■ **Texto proporcionado**:
Cuando te vas de Cuba sabes que existe una posibilidad enorme de no regresar. El exilio comienza desde que piensas en la necesidad de buscar una vida en otras tierras y no ves más allá del qué comeré mañana. Yo soy una migrante cubana becada en Quito, que lidia con un estipendio precario, la imposibilidad de trabajar de manera legal y la tercerización laboral en consecuencia. Aun así, soy privilegiada en comparación con otras personas que no tienen siquiera esa beca, pero estoy jodida, como las mayorías en el llamado tercer mundo.
Desde la literatura muchos han abordado ese sentimiento como inxilio, a grandes rasgos es la imposibilidad de salir de un territorio porque un determinado poder o las circunstancias no lo permiten. Yo vivo el exilio desde el inxilio de mis padres y amigos. El carácter de los cubanos es excepcional y, por ende, discordante en todas partes. El otro día me encontré a dos cubanos en un estacionamiento en Quito. Habían migrado con la apertura del visado para Ecuador y los reconocí por el asere inconfundible.
En una ciudad como esta no me acercaría a dos desconocidos en la noche. La violencia cercena las relaciones sociales, vuelve desiertas las ciudades y te envuelve en una paranoia infinita. Pero eran cubanos, y pensé que un cubano no jodería a otro cubano que está jodido como él. Por eso, me acerqué y les dije: «Asere, ustedes de dónde son», «De dónde tú crees, la mía» —respondieron. Enseguida nos carcajeamos y se nos notó la felicidad, porque ver a un cubano fuera de Cuba se parece a ver esa tierra que dejaste y con la que no dejas de soñar.
Uno de ellos me dijo algo que siento desde que estoy acá: los cubanos somos una especie única y con esto no intento decir que seamos el centro del mundo. Supongo que un venezolano o colombiano que extraña su país diría lo mismo, pero sucede que sí somos únicos y particulares.

■ **Consigna dada 1**:
Indica si cada afirmación concuerda con el texto sobre el exilio cubano, respondiendo sí o no y citando textualmente las palabras que lo deciden: (a) La narradora puede trabajar de manera legal en Quito. (b) Los dos cubanos del estacionamiento migraron con la apertura del visado para Ecuador. (c) La narradora reconoció a los dos cubanos por su acento.
■ **Consigna dada 2**:
Devuelve sin ningún cambio el fragmento del texto sobre el exilio cubano que va desde "Uno de ellos" hasta "únicos y particulares.", ambos incluidos.
■ **Consigna dada 3**:
Retoma el texto sobre el exilio cubano y continúalo a partir de su última oración.

■ **Datos disponibles**:
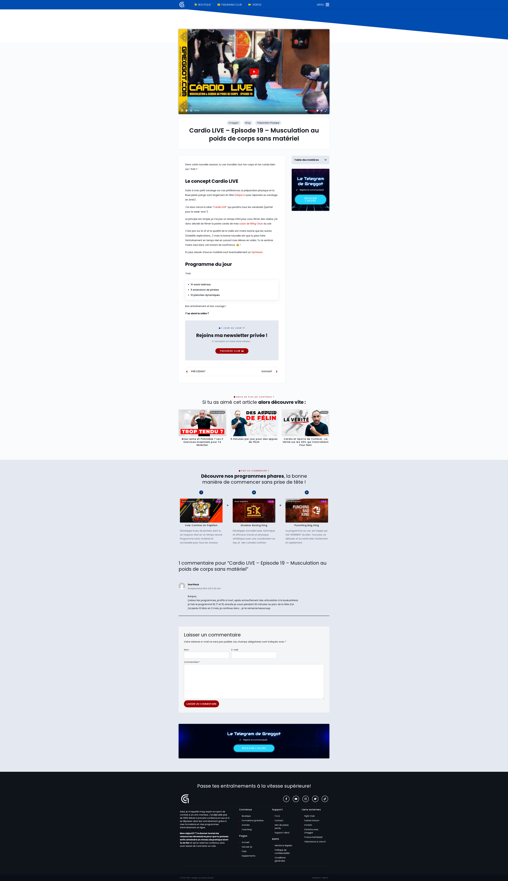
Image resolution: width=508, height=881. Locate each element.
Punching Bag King (306, 525)
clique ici (240, 195)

■ **Resultado obtenido 1**:
(a) No: «la imposibilidad de trabajar de manera legal».
(b) Sí: «Habían migrado con la apertura del visado para Ecuador».
(c) No: «los reconocí por el asere inconfundible».

■ **Resultado obtenido 2**:
Uno de ellos me dijo algo que siento desde que estoy acá: los cubanos somos una especie única y con esto no intento decir que seamos el centro del mundo. Supongo que un venezolano o colombiano que extraña su país diría lo mismo, pero sucede que sí somos únicos y particulares.

■ **Resultado obtenido 3**:
La gente de mi generación en Ecuador se crio delante de pantallas, añorando el próximo videojuego, interactuando a través de las redes sociales. Mi niñez, en cambio, fue jugar a los escondidos y ver Elpidio Valdés una vez al día a las cuatro y veinte. A mi vecina se le podía pedir el poquito de sal y los apagones, un fenómeno que en materia de socialización merece un estudio profundo, eran momentos para reunir el vecindario en mi portal. Yo nunca supe que era pobre, porque, en aquel entonces —cuando aún el capitalismo no había calado tanto en la Isla— todos teníamos más o menos lo mismo y era feliz. Me rodeaba un calor humano que aquí no he logrado sentir.
La primera vez que tomé consciencia de que estaba deprimida fue muy reciente. Me sentía tan sola y vacía. Con ello no quiero decir que en Cuba la gente no se deprima, e incluso me atrevo a afirmar que en los últimos tiempos el caos político y la precariedad económica han sumido a la isla feliz de mi infancia en un entramado de tejidos sociales fracturados.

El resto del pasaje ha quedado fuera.